Polícia é polícia, bandido é bandido
Na luta política e social, sob a pressão das classes médias, organizações que se propõem marxistas abandonaram o mundo do trabalho e social como pólo referencial na luta pela superação da exploração e opressões, abraçaram as reivindicações identitárias referentes sobretudo aos direitos civis de mulheres, gays, lésbicas, negros etc., possíveis de serem alcançadas total ou parcialmente na sociedade capitalistas. Seguiram no caminho aberto pelo Partido Democrata ianque, nas gestões de Bill Clinton (1993-2001), que abandonou o eleitorado trabalhador manufatureiro pelo identitário, ao abraçar as políticas econômicas globalistas — desindustrialização USA, deslocalização fabril, etc. (MAESTRI, 2020, III.) No Brasil, as eleições municipais de outubro de 2020 consagraram o viés colaboracionista-integracionista, no contexto de enorme derrota político-eleitoral das classes populares e triunfo aplastante dos setores conservadores. (MAESTRI, 2020, II.)
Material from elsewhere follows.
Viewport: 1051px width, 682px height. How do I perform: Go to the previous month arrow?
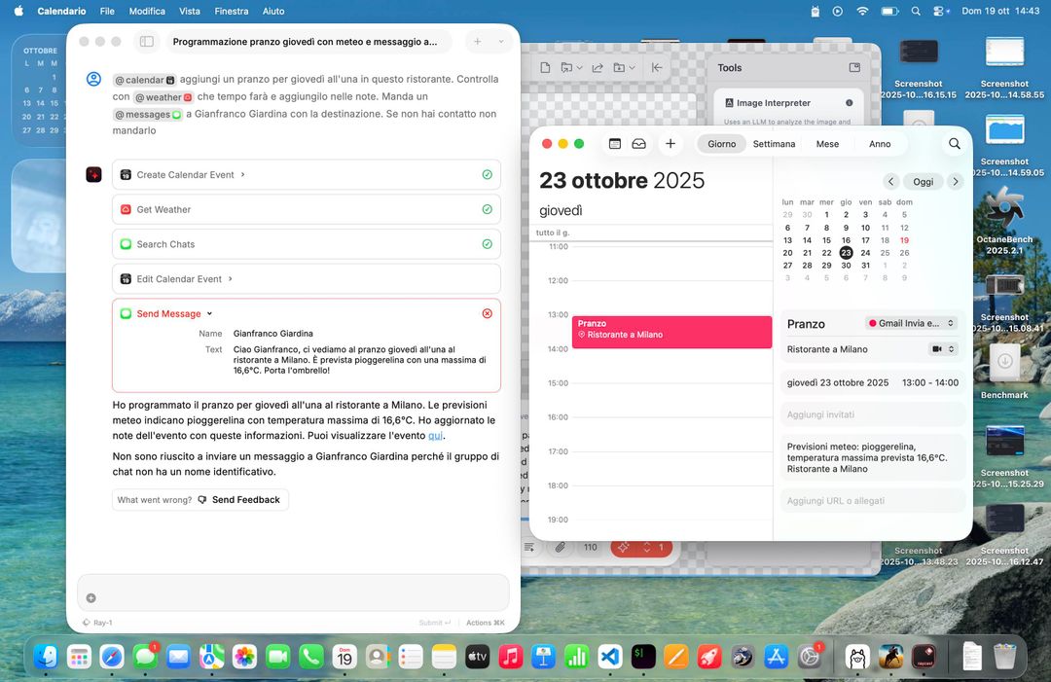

Foi magistralmente didática a negativa da bancada negra porto-alegrense de cantar o Hino Rio-Grandense. Entretanto, referendá-lo, após ser expurgado de dois de seus versos, como canção da comunidade rio-grandense, é parte do projeto integracionista regional. Ao igual que a romantização dos “Lanceiro Negros”, como heróis traídos de “saga” farroupilha, que passaria a pertencer também à população negra, apesar de os soldados ex-cativos terem lutado forçados, em prol da consolidação de seus grilhões, como vimos. Enquanto permanece no Rio Grande do Sul o silêncio sobre a história referencial dos quilombolas, dos fujões, dos cativos insurretos sulinos, que romperam com a escravidão, não apenas durante aquela guerra. A proposta de recuperação do Hino Rio-Grandense levará ao paradoxo de vereadores negros e não negros, que se reivindicam da esquerda e da democracia, participar no culto às tradições unitárias rio-grandenses, cantando o Hino Rio-Grandense, pretensamente purificado, ao lado da comandante Nádia e todos os iguais a ela.
1 – S. Agradecemos a leitura da linguista Florence Carboni
*Mário Maestri foi professor de história na UFRJ e na PUC-RS. Autor, entre outros livros, com Florence Carboni de A linguagem escravizada: língua, história, poder e luta de classes (Expressão Popular).